Record extracts:
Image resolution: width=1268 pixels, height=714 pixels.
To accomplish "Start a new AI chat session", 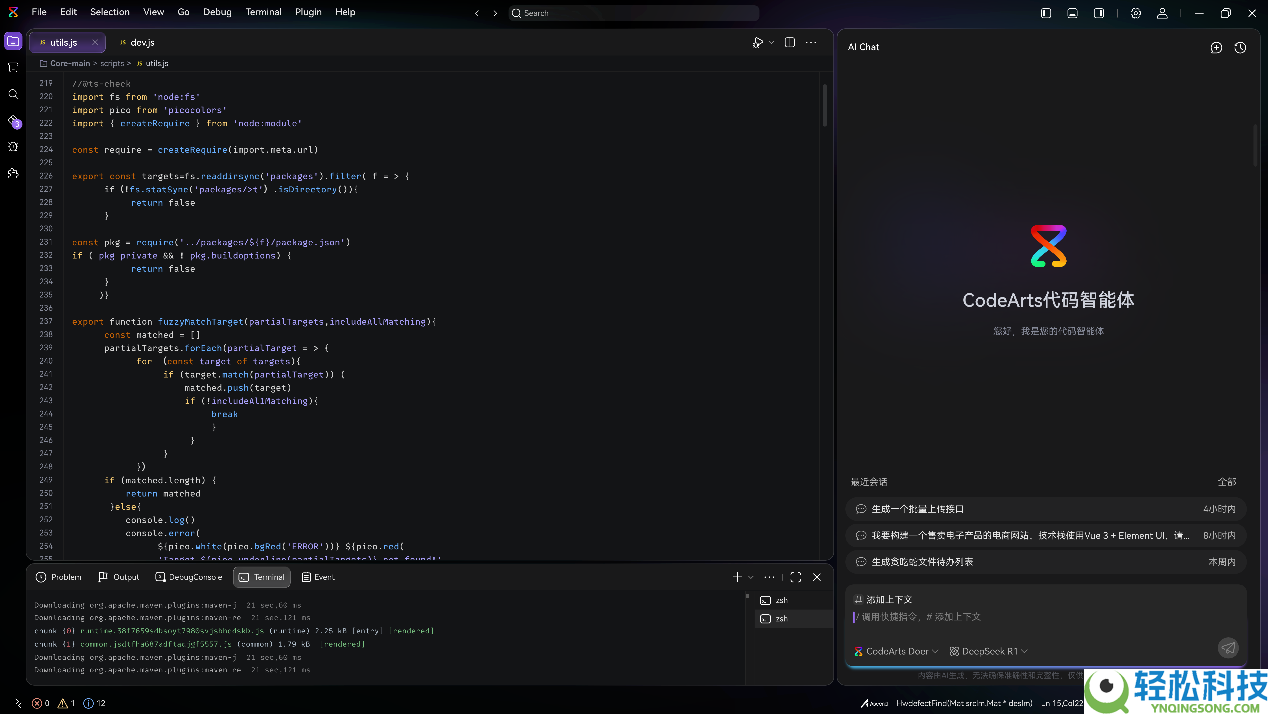I will pos(1216,47).
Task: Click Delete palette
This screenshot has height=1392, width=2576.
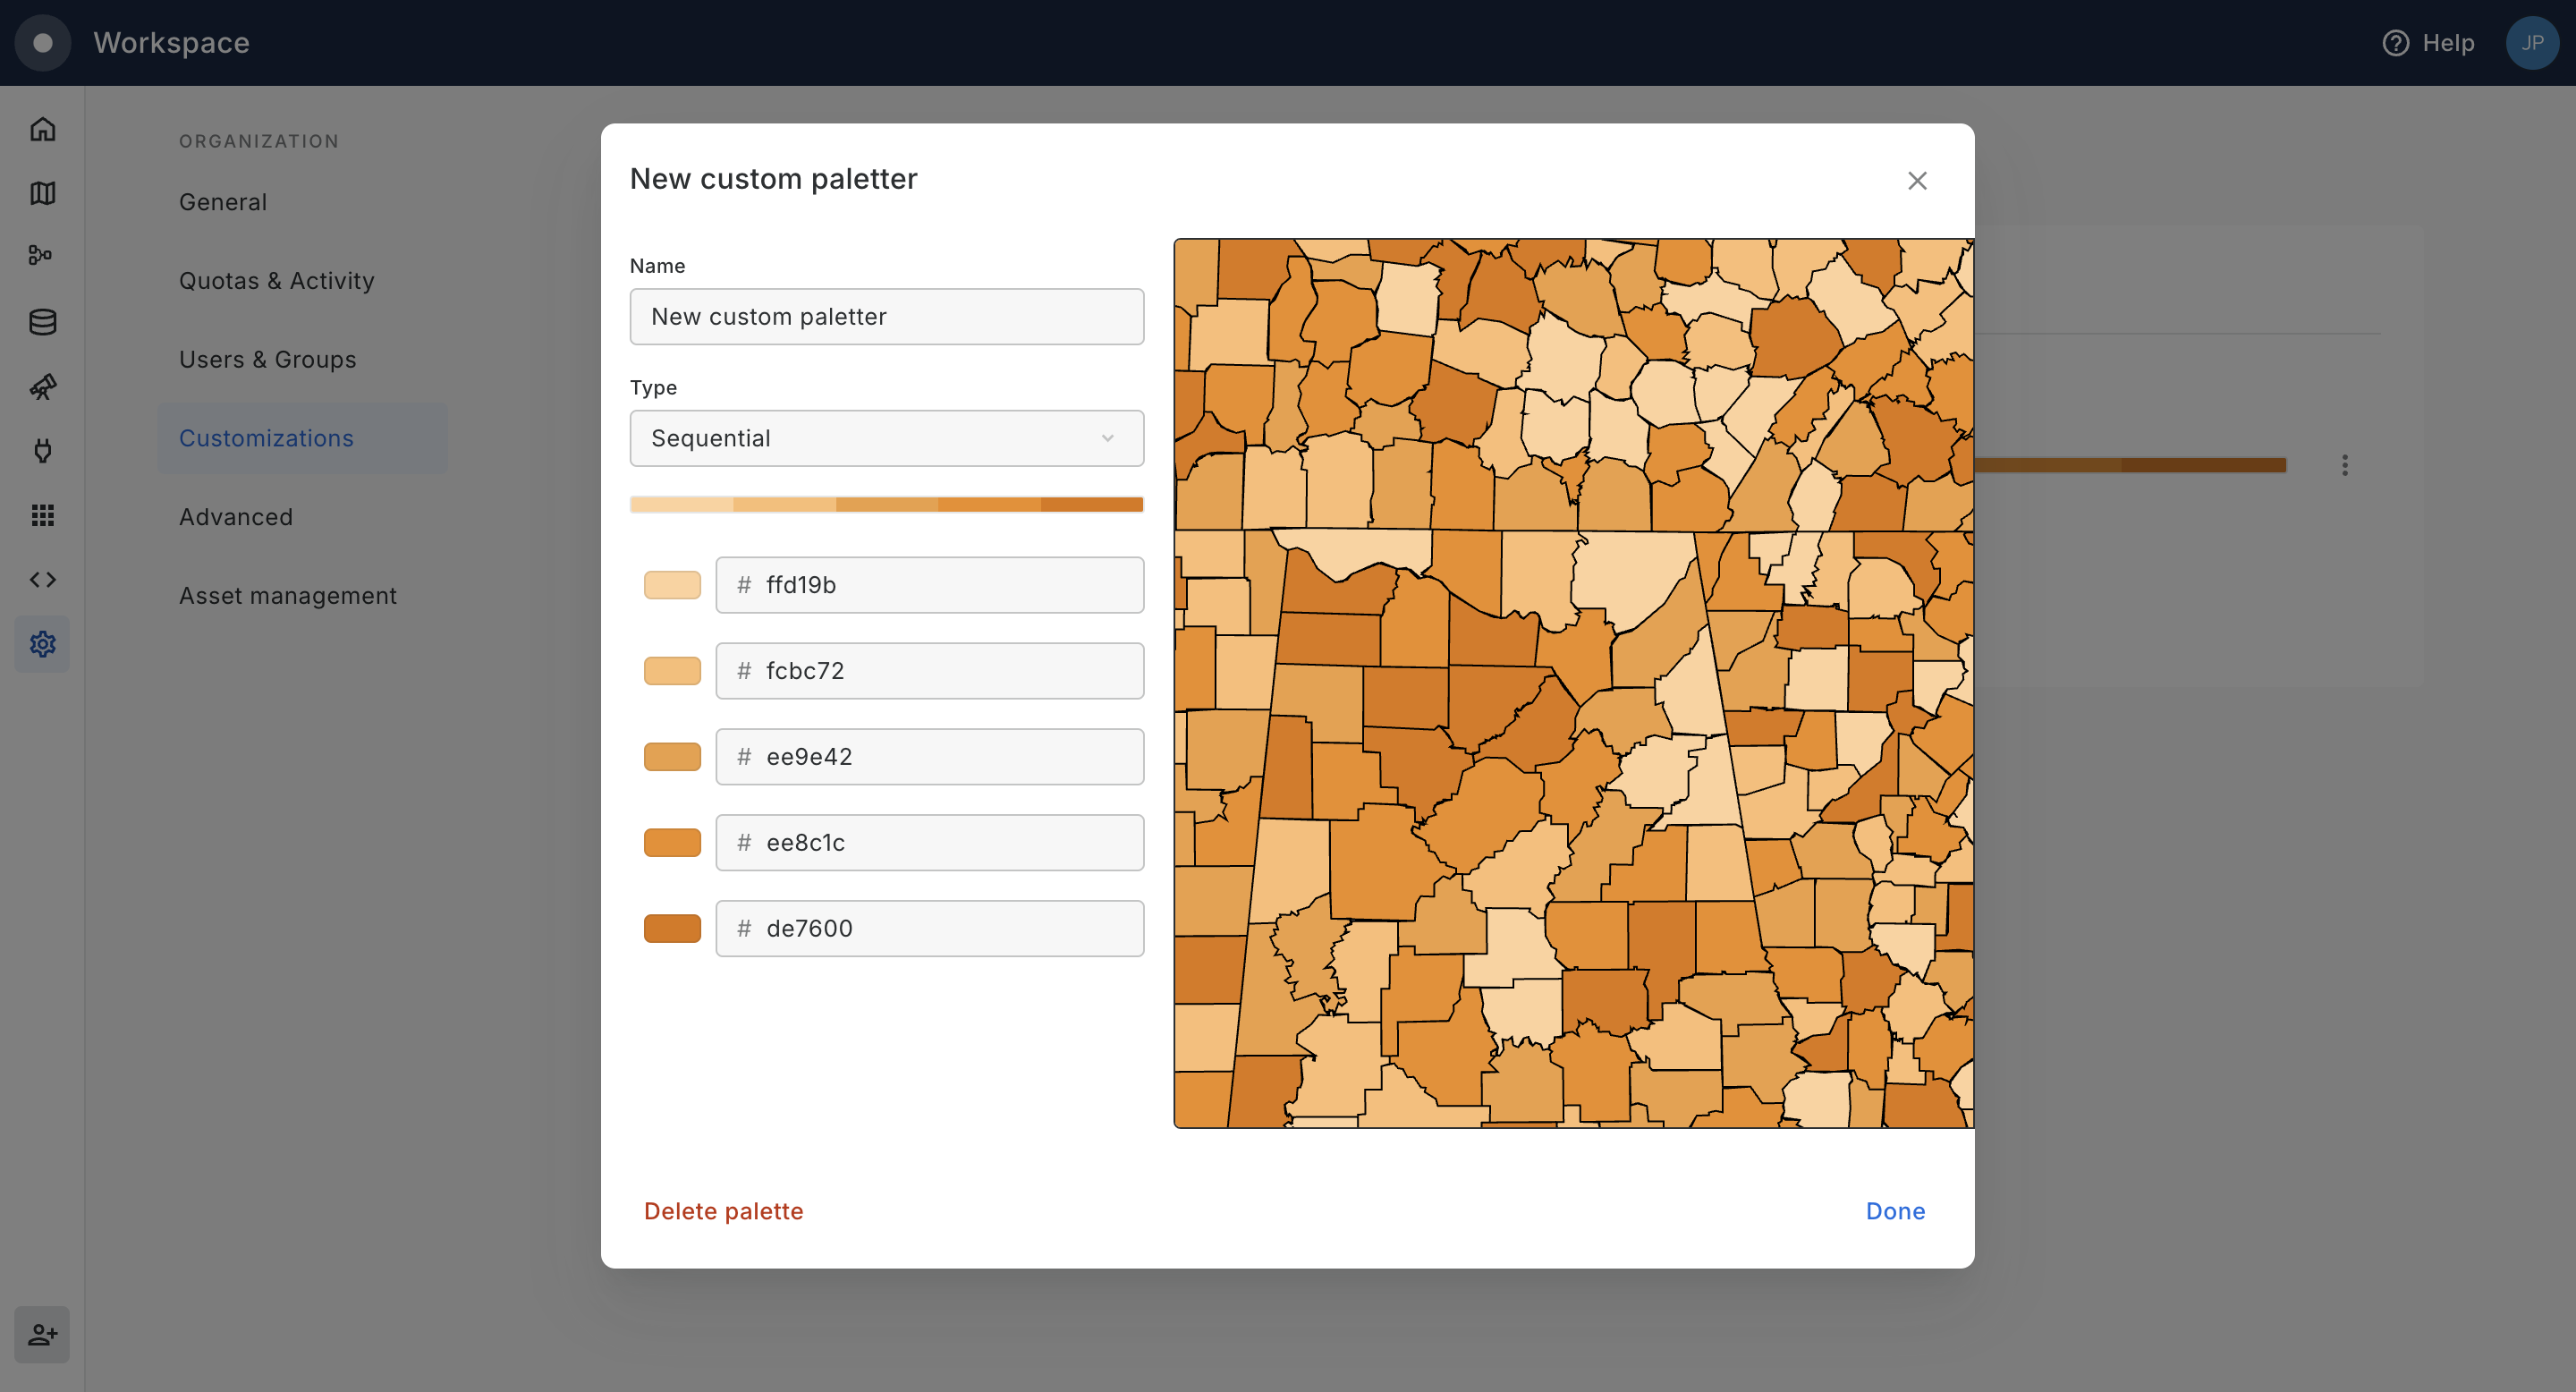Action: pyautogui.click(x=723, y=1211)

Aim of the task:
Transcribe the records verbatim, from the line containing "Task: Click Delete palette" through the end of the records, and leave the pictures out.

Solution for this problem:
Task: Click Delete palette
This screenshot has height=1392, width=2576.
Action: pyautogui.click(x=723, y=1211)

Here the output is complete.